> Work instructions:
Starting with the first line of the items and going on through the line that contains "(x=265, y=155)", reproduce those lines with every "icon" changed to "symbol" and nothing else altered.

> Data section:
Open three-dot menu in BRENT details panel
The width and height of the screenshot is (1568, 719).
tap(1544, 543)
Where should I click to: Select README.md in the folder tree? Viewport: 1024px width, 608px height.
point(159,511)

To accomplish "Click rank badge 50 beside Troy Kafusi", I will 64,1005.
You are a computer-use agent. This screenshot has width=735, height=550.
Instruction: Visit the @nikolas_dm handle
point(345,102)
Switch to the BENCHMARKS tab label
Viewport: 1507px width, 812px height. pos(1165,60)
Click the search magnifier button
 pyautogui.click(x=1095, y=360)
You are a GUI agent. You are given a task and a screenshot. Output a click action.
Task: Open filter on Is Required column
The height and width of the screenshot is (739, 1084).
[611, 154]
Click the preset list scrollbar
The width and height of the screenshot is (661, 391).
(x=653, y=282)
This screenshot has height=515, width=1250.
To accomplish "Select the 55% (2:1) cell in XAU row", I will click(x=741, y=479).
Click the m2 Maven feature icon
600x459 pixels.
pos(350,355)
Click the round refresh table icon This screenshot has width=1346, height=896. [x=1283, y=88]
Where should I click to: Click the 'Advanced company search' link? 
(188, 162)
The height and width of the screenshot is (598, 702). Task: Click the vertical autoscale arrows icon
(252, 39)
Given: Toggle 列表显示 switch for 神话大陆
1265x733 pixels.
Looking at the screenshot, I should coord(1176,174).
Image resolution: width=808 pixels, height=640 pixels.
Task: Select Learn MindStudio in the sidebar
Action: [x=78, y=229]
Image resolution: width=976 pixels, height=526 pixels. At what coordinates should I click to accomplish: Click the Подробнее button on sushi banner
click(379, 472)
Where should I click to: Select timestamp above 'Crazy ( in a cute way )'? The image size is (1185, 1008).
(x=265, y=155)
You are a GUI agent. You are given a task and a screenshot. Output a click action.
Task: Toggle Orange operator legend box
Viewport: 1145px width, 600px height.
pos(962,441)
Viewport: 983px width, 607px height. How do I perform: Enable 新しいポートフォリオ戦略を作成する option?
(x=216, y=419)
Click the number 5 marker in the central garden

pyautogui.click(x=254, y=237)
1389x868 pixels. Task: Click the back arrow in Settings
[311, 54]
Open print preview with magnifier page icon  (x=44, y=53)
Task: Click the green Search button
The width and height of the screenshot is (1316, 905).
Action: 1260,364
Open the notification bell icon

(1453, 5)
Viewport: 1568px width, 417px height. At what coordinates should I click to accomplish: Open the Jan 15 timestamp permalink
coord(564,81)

> Finished task:
Open three-dot menu in BRENT details panel
The width and height of the screenshot is (1568, 719).
tap(1544, 543)
Where should I click to: Select README.md in the folder tree? Viewport: 1024px width, 608px height.
point(159,511)

To accomplish "Click rank badge 50 beside Troy Kafusi", I will 64,1005.
You are a computer-use agent. This screenshot has width=735, height=550.
Instruction: Visit the @nikolas_dm handle
point(345,102)
Switch to the BENCHMARKS tab label
Viewport: 1507px width, 812px height. pos(1165,60)
Click the search magnifier button
 pyautogui.click(x=1095, y=360)
You are a GUI agent. You are given a task and a screenshot. Output a click action.
Task: Open filter on Is Required column
The height and width of the screenshot is (739, 1084).
[611, 154]
Click the preset list scrollbar
The width and height of the screenshot is (661, 391).
(x=653, y=282)
This screenshot has height=515, width=1250.
To accomplish "Select the 55% (2:1) cell in XAU row", I will click(x=741, y=479).
Click the m2 Maven feature symbol
600x459 pixels.
pos(350,355)
Click the round refresh table symbol This screenshot has width=1346, height=896. [x=1283, y=88]
Where should I click to: Click the 'Advanced company search' link? 
(188, 162)
The height and width of the screenshot is (598, 702). Task: Click the vertical autoscale arrows symbol
(252, 39)
Given: Toggle 列表显示 switch for 神话大陆
1265x733 pixels.
Looking at the screenshot, I should coord(1176,174).
Image resolution: width=808 pixels, height=640 pixels.
Task: Select Learn MindStudio in the sidebar
Action: [x=78, y=229]
Image resolution: width=976 pixels, height=526 pixels. At what coordinates should I click to accomplish: Click the Подробнее button on sushi banner
click(379, 472)
Where should I click to: Select timestamp above 'Crazy ( in a cute way )'? The image size is (1185, 1008).
(x=265, y=155)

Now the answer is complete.